**Exercise**
Restate the data that follows exactly as it stands, beginning with the first line and ending with the line that contains "Tap the Deposit plus icon at 19:15:52".

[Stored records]
■ ■ ■ ■ ■
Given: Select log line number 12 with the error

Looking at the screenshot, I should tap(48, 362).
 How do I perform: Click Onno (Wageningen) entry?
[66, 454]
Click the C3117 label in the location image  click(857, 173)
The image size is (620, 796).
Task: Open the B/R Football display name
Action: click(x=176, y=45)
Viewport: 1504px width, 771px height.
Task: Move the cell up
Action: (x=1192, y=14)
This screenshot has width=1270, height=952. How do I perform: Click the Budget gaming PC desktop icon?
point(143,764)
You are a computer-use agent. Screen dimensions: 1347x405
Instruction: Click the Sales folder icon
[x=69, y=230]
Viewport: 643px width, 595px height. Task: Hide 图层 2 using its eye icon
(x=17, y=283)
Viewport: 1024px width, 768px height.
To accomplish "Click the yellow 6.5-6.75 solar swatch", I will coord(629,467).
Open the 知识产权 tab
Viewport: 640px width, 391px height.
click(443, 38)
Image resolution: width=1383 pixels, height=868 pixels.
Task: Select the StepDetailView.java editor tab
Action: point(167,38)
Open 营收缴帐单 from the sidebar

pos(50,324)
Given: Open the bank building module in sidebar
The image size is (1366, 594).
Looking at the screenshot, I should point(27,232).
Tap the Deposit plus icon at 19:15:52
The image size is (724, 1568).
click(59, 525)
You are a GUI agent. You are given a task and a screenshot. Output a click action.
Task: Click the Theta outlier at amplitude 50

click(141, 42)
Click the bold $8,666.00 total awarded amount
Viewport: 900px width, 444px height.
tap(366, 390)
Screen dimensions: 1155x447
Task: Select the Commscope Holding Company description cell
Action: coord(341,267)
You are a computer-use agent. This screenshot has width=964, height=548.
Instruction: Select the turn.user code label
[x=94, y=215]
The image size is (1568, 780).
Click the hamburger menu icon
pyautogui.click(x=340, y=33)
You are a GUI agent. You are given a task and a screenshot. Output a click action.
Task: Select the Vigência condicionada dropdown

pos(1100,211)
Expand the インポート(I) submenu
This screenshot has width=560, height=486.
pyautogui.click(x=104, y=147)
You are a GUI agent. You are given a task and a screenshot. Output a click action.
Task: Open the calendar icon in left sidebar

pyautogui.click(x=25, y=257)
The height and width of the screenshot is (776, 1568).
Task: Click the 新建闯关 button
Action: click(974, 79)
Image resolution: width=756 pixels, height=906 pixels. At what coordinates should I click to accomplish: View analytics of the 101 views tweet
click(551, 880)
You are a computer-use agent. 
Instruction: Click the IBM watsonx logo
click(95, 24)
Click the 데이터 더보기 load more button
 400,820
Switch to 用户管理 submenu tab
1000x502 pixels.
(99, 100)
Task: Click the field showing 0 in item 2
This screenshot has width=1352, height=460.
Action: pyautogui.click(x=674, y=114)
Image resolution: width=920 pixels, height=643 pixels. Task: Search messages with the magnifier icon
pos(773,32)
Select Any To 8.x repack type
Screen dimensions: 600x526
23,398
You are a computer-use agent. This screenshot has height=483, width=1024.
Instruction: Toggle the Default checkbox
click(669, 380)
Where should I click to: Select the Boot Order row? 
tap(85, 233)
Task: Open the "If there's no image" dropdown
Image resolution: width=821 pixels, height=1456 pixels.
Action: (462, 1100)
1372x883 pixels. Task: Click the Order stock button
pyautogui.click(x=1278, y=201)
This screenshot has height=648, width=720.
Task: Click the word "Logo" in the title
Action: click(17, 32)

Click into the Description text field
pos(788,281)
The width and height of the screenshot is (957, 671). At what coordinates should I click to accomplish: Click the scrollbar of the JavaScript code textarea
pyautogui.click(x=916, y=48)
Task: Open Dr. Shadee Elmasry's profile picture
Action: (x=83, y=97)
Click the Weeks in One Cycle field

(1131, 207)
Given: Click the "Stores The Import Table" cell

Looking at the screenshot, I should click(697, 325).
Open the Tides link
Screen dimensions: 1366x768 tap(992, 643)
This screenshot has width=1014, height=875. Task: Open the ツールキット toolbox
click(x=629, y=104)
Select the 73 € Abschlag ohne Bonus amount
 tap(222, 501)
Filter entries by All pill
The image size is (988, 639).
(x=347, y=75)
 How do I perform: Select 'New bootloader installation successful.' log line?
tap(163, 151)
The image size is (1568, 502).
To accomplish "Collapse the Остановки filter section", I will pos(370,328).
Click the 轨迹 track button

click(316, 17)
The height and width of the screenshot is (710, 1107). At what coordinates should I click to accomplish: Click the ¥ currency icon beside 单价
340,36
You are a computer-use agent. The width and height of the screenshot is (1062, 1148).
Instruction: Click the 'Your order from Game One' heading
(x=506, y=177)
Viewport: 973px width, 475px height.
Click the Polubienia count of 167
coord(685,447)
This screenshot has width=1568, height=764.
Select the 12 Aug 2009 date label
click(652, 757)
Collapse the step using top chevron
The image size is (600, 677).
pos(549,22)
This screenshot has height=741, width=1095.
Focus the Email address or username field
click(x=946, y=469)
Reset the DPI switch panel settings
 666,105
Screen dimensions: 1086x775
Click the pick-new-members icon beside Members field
■ ■ ■ ■ ■
**Response area**
Given: Select log line number 12 with the error

Looking at the screenshot, I should tap(48, 362).
 How do I perform: Click Onno (Wageningen) entry?
[66, 454]
Click the C3117 label in the location image  click(857, 173)
The image size is (620, 796).
Task: Open the B/R Football display name
Action: click(x=176, y=45)
Viewport: 1504px width, 771px height.
Task: Move the cell up
Action: (x=1192, y=14)
This screenshot has width=1270, height=952. How do I perform: Click the Budget gaming PC desktop icon?
point(143,764)
You are a computer-use agent. Screen dimensions: 1347x405
Instruction: Click the Sales folder icon
[x=69, y=230]
Viewport: 643px width, 595px height. Task: Hide 图层 2 using its eye icon
(x=17, y=283)
Viewport: 1024px width, 768px height.
To accomplish "Click the yellow 6.5-6.75 solar swatch", I will coord(629,467).
Open the 知识产权 tab
Viewport: 640px width, 391px height.
click(443, 38)
Image resolution: width=1383 pixels, height=868 pixels.
Task: Select the StepDetailView.java editor tab
Action: point(167,38)
Open 营收缴帐单 from the sidebar

pos(50,324)
Given: Open the bank building module in sidebar
The image size is (1366, 594).
Looking at the screenshot, I should point(27,232).
Tap the Deposit plus icon at 19:15:52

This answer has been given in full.